Retinal Microperimetry as a Novel Tool for Early Detection of Cognitive Dysfunction and Brain Damage in Type 1 Diabetes: A Pilot Study

Abstract

Abstract Context: Retinal microperimetry (MPR) is a non-invasive method that measures retinal light sensitivity and gaze fixation stability (GFS). MPR has been described as an early marker of cognitive impairment in people with type 2 diabetes. Our group described subclinical cognitive alterations, structural brain differences, and increased levels of light chain neurofilament (NfL) in people with type 1 diabetes (T1D) and impaired awareness of hypoglycemia. The utility of MPR has not been described in T1D. Objective: to measure RS and GFS using MPR in individuals with T1D and evaluate possible differences depending on hypoglycemia awareness (IAH vs NAH). Secondary objectives: to perform a secondary analysis of correlation between MPR findings with neuropsychological assessment, plasma NfL levels, structural GM, and WM changes, and CGM-derived glucometric parameters, independently of hypoglycemia awareness. Design, setting and participants: Pilot observational study, adult people with type 1 diabetes without cognitive impairment, moderate-severe retinopathy, or glaucoma.

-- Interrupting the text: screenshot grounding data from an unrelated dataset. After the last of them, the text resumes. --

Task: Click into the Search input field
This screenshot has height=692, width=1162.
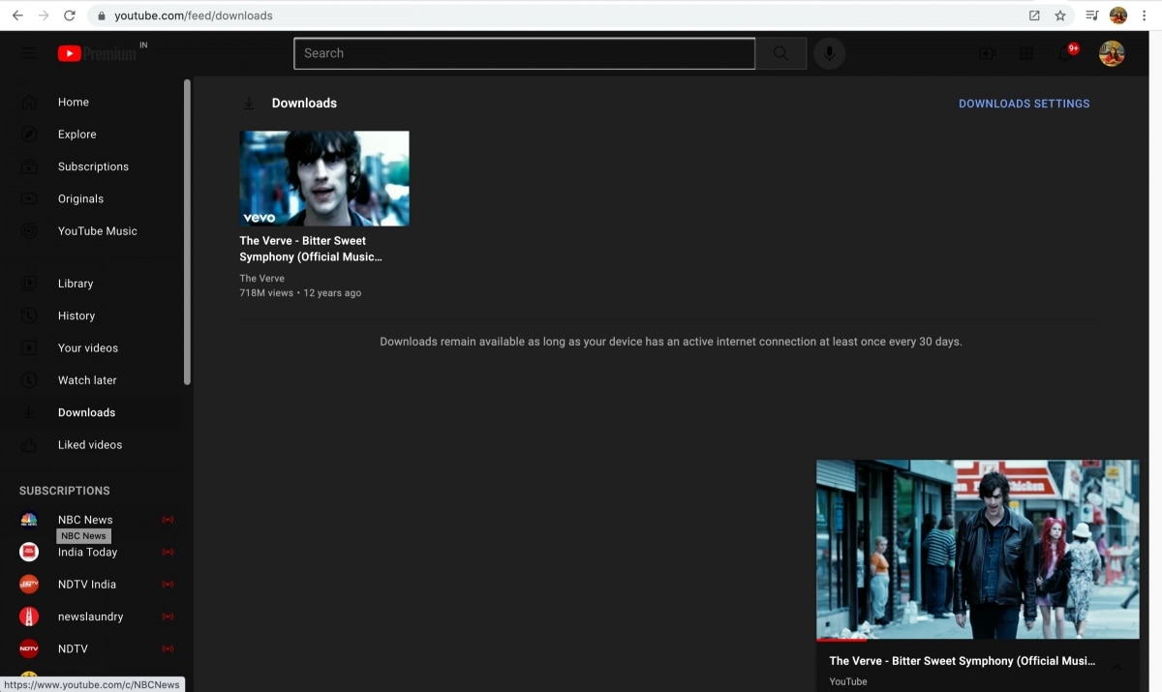Action: click(x=523, y=53)
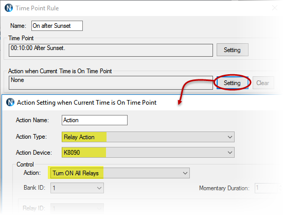Focus the Action Name text field

pyautogui.click(x=95, y=120)
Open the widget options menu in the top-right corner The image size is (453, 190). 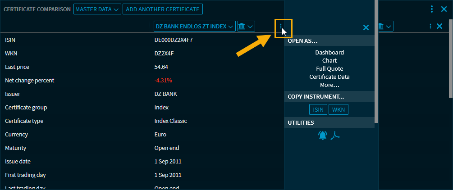(432, 9)
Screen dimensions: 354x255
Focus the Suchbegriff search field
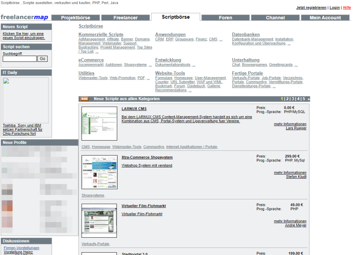click(19, 59)

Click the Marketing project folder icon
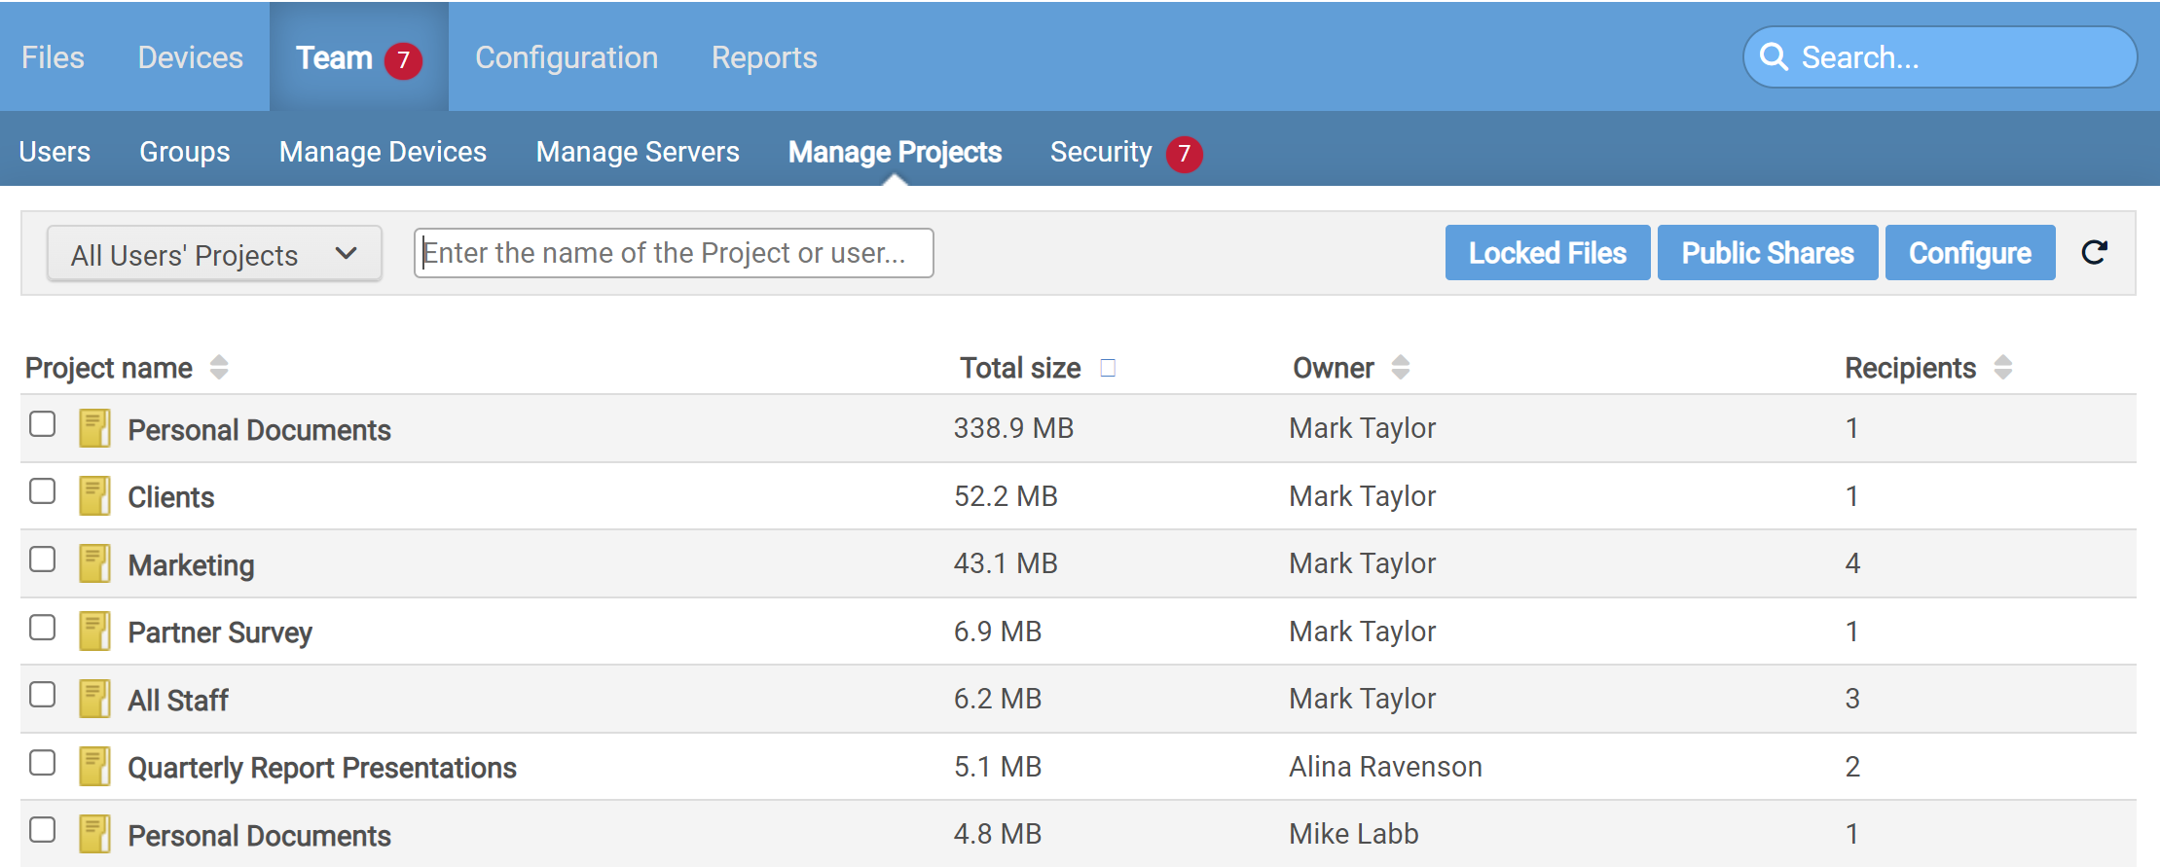point(94,564)
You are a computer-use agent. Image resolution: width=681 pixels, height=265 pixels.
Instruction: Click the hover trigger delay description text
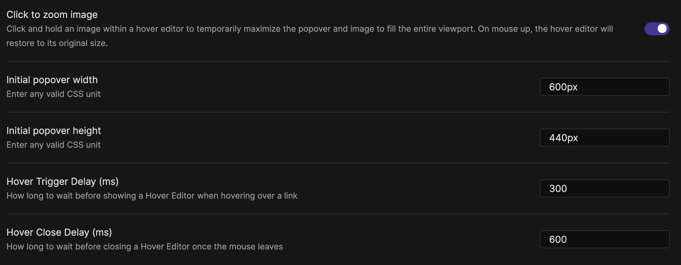pos(152,196)
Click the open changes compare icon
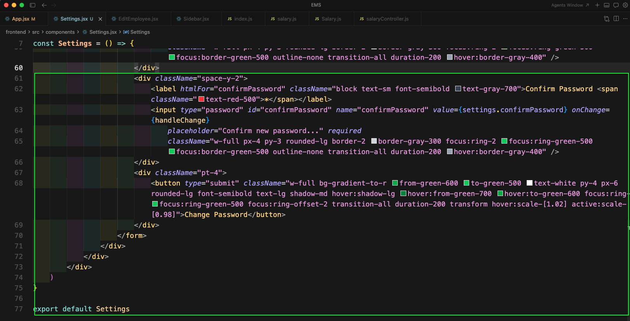This screenshot has height=321, width=630. pos(607,19)
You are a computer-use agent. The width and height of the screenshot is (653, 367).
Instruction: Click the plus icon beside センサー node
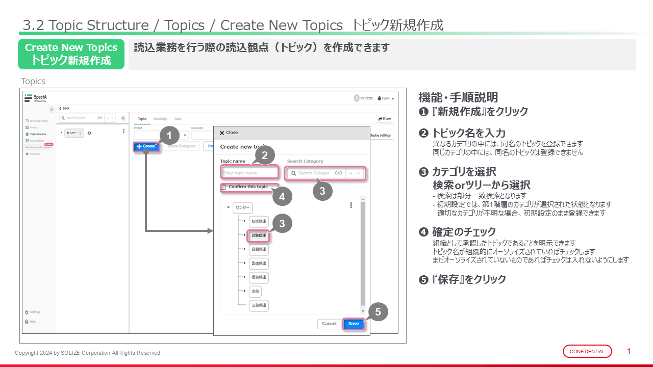(x=89, y=133)
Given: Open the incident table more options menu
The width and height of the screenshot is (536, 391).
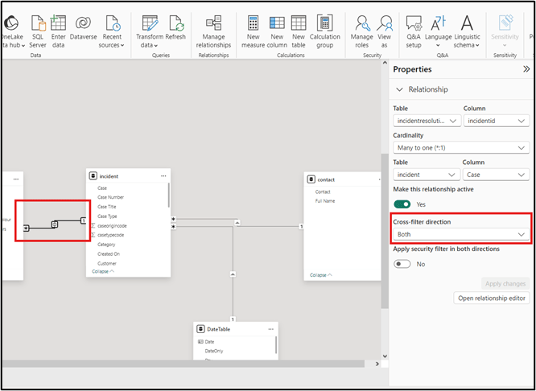Looking at the screenshot, I should (x=163, y=175).
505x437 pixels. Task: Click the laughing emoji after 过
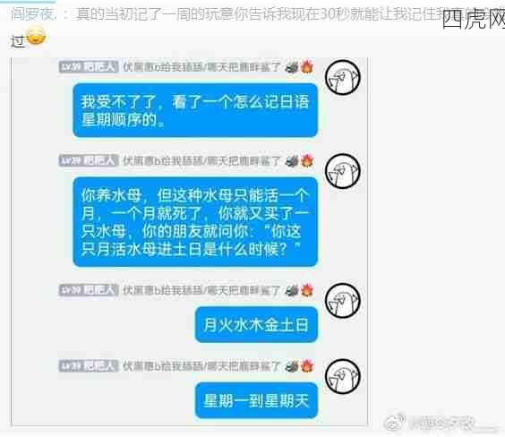[36, 36]
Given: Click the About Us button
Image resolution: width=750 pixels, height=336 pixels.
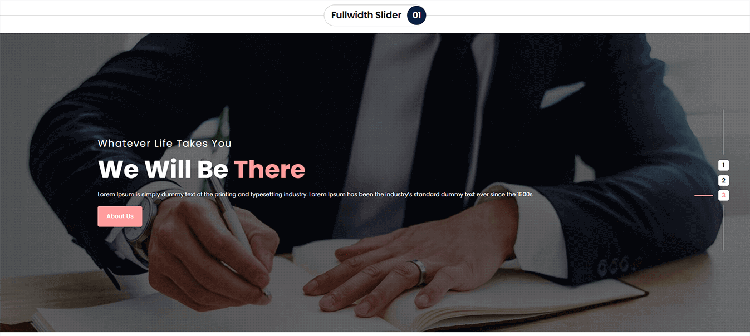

MPR was performed with MAIA3. Results: 30 subjects were studied: 40% women, age 58 ± 11 years; T1D duration 31 ± 9 years, mild retinopathy 33%. RS was 27.5 dB (26.1–28.3) and GFS 97.6% (93.5–99.5%). We found a significant correlation between RS and memory alteration tests (p = 0.016) and between GFS and a composite of attention and executive neuropsychological tests (p = 0.025); between RS and insular cortical thickness (p = 0.04); RS and the right hippocampal volume (p = 0.02); and between GFS and the fractional anisotropy of thalamic radiations (p = 0.04). An inverse correlation between GFS and time below range was found. No correlation was found with NfL. Conclusion: Our exploratory study supports the potential utility of MPR as a screening tool for neurocognitive alterations and incipient structural brain damage in people with T1D.